• TEXTO FORNECIDO:
==*==

Provas e
depoimentos que basearam a ação que tornou Jair Bolsonaro inelegível
Depoimentos
e provas basearam o voto de cerca de 400 páginas do ministro Benedito Gonçalves
que levou à condenação, por 5 votos a 2, do ex-presidente Jair
Bolsonaro (PL) por abuso de poder político e uso indevido dos
meios de comunicação no Tribunal
Superior Eleitoral (TSE). Bolsonaro também foi declarado nesta
sexta-feira (30) inelegível
por oitos anos, contados a partir da data das eleições de 2022.
Os
documentos compõem os autos da ação apresentada, em 2022, pelo PDT, que
questionou a legitimidade de uma reunião na qual Bolsonaro reuniu
embaixadores estrangeiros para fazer ataques sem fundamento ao sistema
eleitoral e às urnas eletrônicas.
O
encontro, ocorrido em julho passado, foi transmitido pela TV Brasil e usou a
estrutura pública do Palácio da Alvorada, residência oficial do presidente da
República.
Ao
ler seu voto na última terça (27), Gonçalves defendeu a
condenação do ex-presidente pela prática de abuso de poder
político e de uso indevido de meios de comunicação nas eleições de 2022. Em
consequência, votou para torná-lo inelegível por oito anos.
O
voto foi seguido pelos ministros Floriano de Azevedo e Marques, André Ramos
Tavares, Cármen Lúcia e Alexandre de
Moraes (relembre no vídeo abaixo).
·
Confira, a seguir, o conteúdo que baseou o voto de
Benedito Gonçalves:
<<<<<<< Provas
▶️ Transcrições e íntegras de lives de 2021 e 2022
A
ação conta como provas as íntegras e as transcrições de lives promovidas, entre
2021 e 2022, pelo então presidente Jair Bolsonaro a respeito de supostas
fraudes no sistema eleitoral brasileiro.
No
ano de 2021, foram colhidos conteúdos de lives de julho de agosto:
- julho: transmissão
na qual Bolsonaro afirmou que apresentaria provas de fraudes nas urnas
eletrônicas ao lado de um suposto especialista em segurança digital. Na
ocasião, porém, o então presidente disse
não ter provas para afirmar que houve fraude ou que havia
risco de fraude. O então ministro da Justiça, Anderson Torres, apresentou
um relatório da Polícia Federal a respeito das eleições de 2016 que, na
avaliação dele, indicariam sugestões para aprimorar a segurança das urnas.
- agosto: transmissões
antes e depois da derrota da proposta de emenda à Constituição (PEC) que
implantava o voto impresso. Em uma das transmissões, Jair Bolsonaro e o
deputado federal Filipe Barros (PL-PR) divulgam inquérito
da PF a respeito de um ataque hacker ao TSE nas eleições
de 2018. Na ocasião, os dois afirmaram que o documento apresentava
indícios de que votos poderiam ser fraudados.

==*==

• DADOS DE ORIGEM:
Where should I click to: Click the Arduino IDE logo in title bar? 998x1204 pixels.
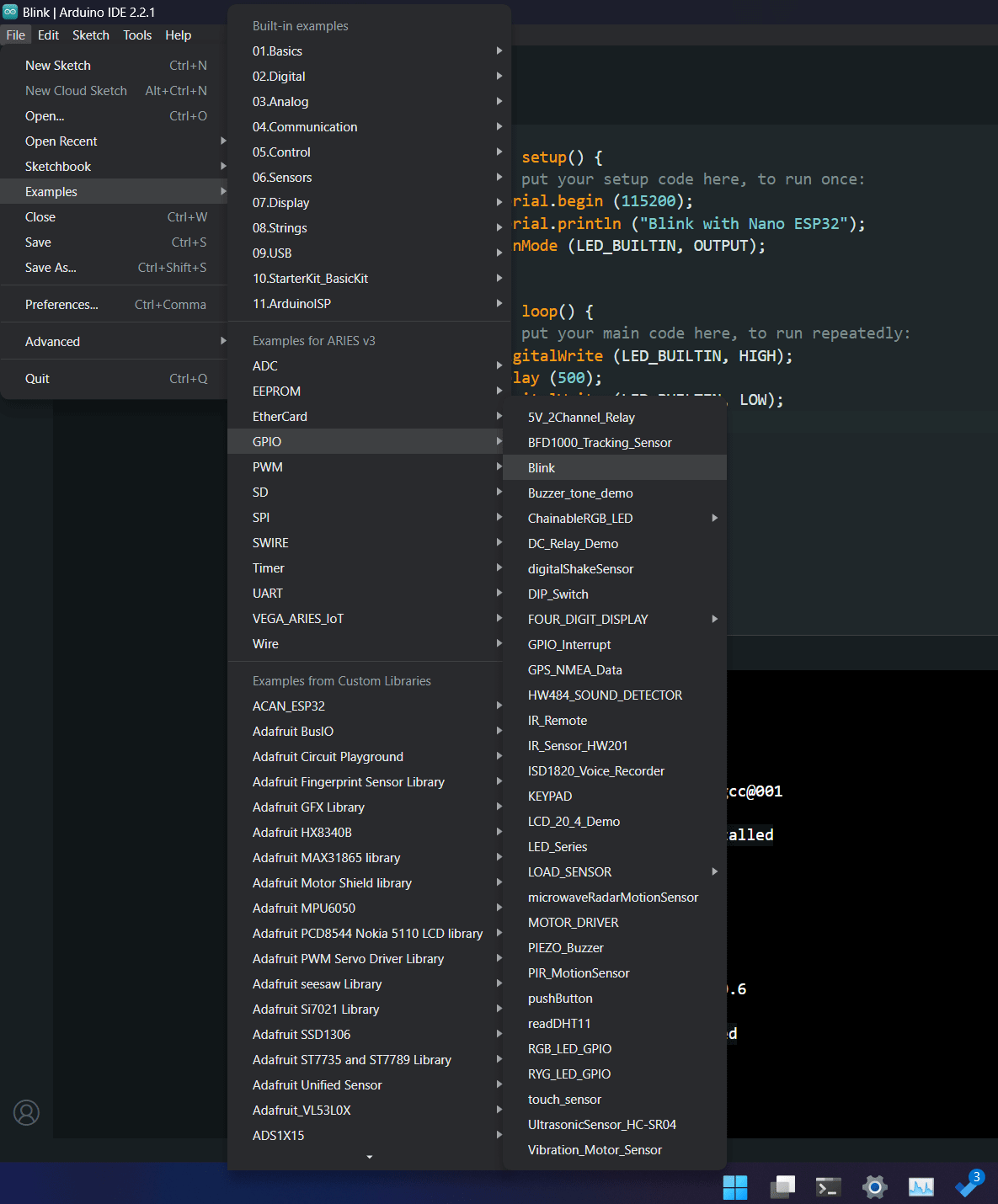pyautogui.click(x=10, y=12)
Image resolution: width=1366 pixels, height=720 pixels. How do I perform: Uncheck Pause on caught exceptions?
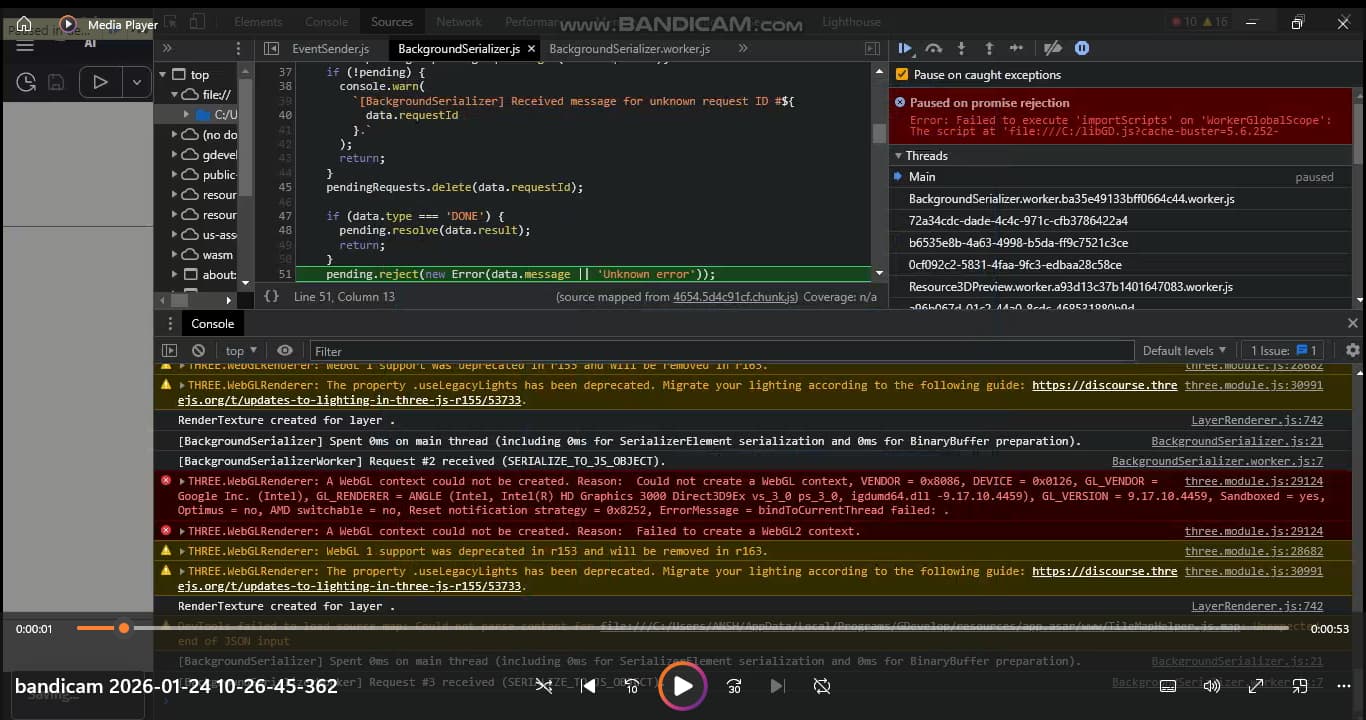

==*==

• INSTRUÇÕES:
[1] Repita o trecho do texto sobre a condenação de Bolsonaro no TSE, começando em "- agosto: transmissões" e seguindo até "poderiam ser fraudados.".
[2] Responda com base no texto sobre a condenação de Bolsonaro no TSE:
(a) Qual partido apresentou a ação em 2022?
(b) Por qual emissora foi transmitido o encontro com embaixadores estrangeiros?
(c) Por qual placar o ex-presidente foi condenado?

• RESPOSTAS:
[1]
- agosto: transmissões
antes e depois da derrota da proposta de emenda à Constituição (PEC) que
implantava o voto impresso. Em uma das transmissões, Jair Bolsonaro e o
deputado federal Filipe Barros (PL-PR) divulgam inquérito
da PF a respeito de um ataque hacker ao TSE nas eleições
de 2018. Na ocasião, os dois afirmaram que o documento apresentava
indícios de que votos poderiam ser fraudados.

[2]
(a) O PDT.
(b) Pela TV Brasil.
(c) Por 5 votos a 2.